-- begin --

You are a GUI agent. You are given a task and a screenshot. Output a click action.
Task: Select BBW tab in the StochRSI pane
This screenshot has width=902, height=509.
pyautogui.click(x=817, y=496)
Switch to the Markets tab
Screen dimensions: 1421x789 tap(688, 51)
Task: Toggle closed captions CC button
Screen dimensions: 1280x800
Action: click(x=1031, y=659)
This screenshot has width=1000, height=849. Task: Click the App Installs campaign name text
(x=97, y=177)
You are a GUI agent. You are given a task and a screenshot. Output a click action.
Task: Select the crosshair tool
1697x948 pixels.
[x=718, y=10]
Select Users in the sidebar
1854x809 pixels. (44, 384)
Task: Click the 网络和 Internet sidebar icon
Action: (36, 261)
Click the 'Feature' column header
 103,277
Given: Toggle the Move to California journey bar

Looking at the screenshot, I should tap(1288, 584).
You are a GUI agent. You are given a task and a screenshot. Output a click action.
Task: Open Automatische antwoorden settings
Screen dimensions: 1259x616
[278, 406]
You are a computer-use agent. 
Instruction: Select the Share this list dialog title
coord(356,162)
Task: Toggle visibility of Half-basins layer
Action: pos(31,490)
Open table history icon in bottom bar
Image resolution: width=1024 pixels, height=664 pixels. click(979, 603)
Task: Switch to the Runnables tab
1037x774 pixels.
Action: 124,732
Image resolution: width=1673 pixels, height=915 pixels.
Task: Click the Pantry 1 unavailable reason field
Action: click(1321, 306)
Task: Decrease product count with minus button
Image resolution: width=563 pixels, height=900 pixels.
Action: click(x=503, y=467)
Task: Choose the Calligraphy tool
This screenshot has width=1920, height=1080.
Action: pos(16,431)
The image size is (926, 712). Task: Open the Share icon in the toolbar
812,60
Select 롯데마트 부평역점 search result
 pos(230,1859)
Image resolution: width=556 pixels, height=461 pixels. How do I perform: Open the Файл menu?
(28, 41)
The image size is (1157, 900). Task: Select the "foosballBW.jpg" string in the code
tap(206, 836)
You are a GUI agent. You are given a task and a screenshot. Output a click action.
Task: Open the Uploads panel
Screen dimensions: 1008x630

-- end --

■ **What you should do**
Reproduce the entire listing above, substituting "desktop agent" for every occurrence of "GUI agent" and leaving everything else unchanged.

■ **Result**
You are a desktop agent. You are given a task and a screenshot. Output a click action.
Task: Select BBW tab in the StochRSI pane
This screenshot has width=902, height=509.
pyautogui.click(x=817, y=496)
Switch to the Markets tab
Screen dimensions: 1421x789 tap(688, 51)
Task: Toggle closed captions CC button
Screen dimensions: 1280x800
Action: click(x=1031, y=659)
This screenshot has width=1000, height=849. Task: Click the App Installs campaign name text
(x=97, y=177)
You are a desktop agent. You are given a task and a screenshot. Output a click action.
Task: Select the crosshair tool
1697x948 pixels.
[x=718, y=10]
Select Users in the sidebar
1854x809 pixels. (44, 384)
Task: Click the 网络和 Internet sidebar icon
Action: (36, 261)
Click the 'Feature' column header
 103,277
Given: Toggle the Move to California journey bar

Looking at the screenshot, I should tap(1288, 584).
You are a desktop agent. You are given a task and a screenshot. Output a click action.
Task: Open Automatische antwoorden settings
Screen dimensions: 1259x616
[278, 406]
You are a computer-use agent. 
Instruction: Select the Share this list dialog title
coord(356,162)
Task: Toggle visibility of Half-basins layer
Action: pos(31,490)
Open table history icon in bottom bar
Image resolution: width=1024 pixels, height=664 pixels. click(979, 603)
Task: Switch to the Runnables tab
1037x774 pixels.
Action: 124,732
Image resolution: width=1673 pixels, height=915 pixels.
Task: Click the Pantry 1 unavailable reason field
Action: click(1321, 306)
Task: Decrease product count with minus button
Image resolution: width=563 pixels, height=900 pixels.
Action: click(x=503, y=467)
Task: Choose the Calligraphy tool
This screenshot has width=1920, height=1080.
Action: pos(16,431)
The image size is (926, 712). Task: Open the Share icon in the toolbar
812,60
Select 롯데마트 부평역점 search result
 pos(230,1859)
Image resolution: width=556 pixels, height=461 pixels. How do I perform: Open the Файл menu?
(28, 41)
The image size is (1157, 900). Task: Select the "foosballBW.jpg" string in the code
tap(206, 836)
You are a desktop agent. You are given a task and a screenshot. Output a click action.
Task: Open the Uploads panel
Screen dimensions: 1008x630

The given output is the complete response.